An outdoor microcosm was performed with tadpoles (Rhinella arenarum) exposed to 125µgL-1 chlorpyrifos and fed two types of food, i.e., lettuce (Lactuca sativa) and a formulated commercial pellet. Acetylcholinesterase (AChE) and carboxylesterase (CbE) activities were measured in liver and intestine after 10 days of pesticide exposure. Non-exposed tadpoles fed lettuce had an intestinal AChE activity almost two-fold higher than that of pellet-fed tadpoles. No significant differences were observed, however, in liver AChE activity between diets. Likewise, intestinal CbE activity - measured using two substrates, i.e. 1-naphthyl acetate (1-NA) and 4-nitrophenyl valerate (4-NPV) - was higher in tadpoles fed lettuce than in those fed pellets. However, the diet-dependent response of liver CbE activity was opposite to that in the intestine.
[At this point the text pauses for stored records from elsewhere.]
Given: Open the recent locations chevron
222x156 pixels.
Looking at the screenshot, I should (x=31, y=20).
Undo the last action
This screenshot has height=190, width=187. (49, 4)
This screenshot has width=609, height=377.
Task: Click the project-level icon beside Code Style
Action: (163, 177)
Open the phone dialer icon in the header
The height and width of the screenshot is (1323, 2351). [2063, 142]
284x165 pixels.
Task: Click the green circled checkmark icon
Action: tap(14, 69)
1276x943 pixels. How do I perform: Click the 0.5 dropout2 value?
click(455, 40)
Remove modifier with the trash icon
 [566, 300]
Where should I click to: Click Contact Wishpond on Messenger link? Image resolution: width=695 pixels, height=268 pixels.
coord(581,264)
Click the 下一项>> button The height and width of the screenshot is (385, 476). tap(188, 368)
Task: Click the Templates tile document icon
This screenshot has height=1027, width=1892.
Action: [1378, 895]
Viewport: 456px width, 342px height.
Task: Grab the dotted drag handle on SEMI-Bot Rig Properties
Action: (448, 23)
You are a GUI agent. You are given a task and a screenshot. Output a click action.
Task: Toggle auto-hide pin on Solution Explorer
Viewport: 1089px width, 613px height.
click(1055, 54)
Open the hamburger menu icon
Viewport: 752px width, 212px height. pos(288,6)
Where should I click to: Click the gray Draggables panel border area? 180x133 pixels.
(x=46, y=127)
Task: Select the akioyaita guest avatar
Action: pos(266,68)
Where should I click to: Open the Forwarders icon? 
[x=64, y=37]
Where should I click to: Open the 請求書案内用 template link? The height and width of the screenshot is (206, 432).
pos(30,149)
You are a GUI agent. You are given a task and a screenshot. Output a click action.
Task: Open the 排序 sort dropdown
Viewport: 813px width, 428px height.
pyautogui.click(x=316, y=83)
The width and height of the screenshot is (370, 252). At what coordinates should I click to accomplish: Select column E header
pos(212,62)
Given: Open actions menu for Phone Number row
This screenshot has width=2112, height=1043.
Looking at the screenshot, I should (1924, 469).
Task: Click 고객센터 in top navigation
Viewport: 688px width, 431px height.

Chlorpyrifos caused a significant inhibition of both esterase activities, which was tissue- and diet-specific. The highest inhibition degree was found in the intestinal AChE and CbE activities of lettuce-fed tadpoles (42-78% of controls) compared with pellet-fed tadpoles (<60%). Although chlorpyrifos significantly inhibited liver CbE activity of the group fed lettuce, this effect was not observed in the group fed pellets. In general, intestinal CbE activity was more sensitive to chlorpyrifos inhibition than AChE activity. This finding, together with the high levels of basal CbE activity found in the intestine, may be understood as a detoxification system able to reduce intestinal OP uptake. Moreover, the results of this study suggest that diet is a determinant factor in toxicity testing with tadpoles to assess OP toxicity, because it modulates levels of this potential detoxifying enzyme activity.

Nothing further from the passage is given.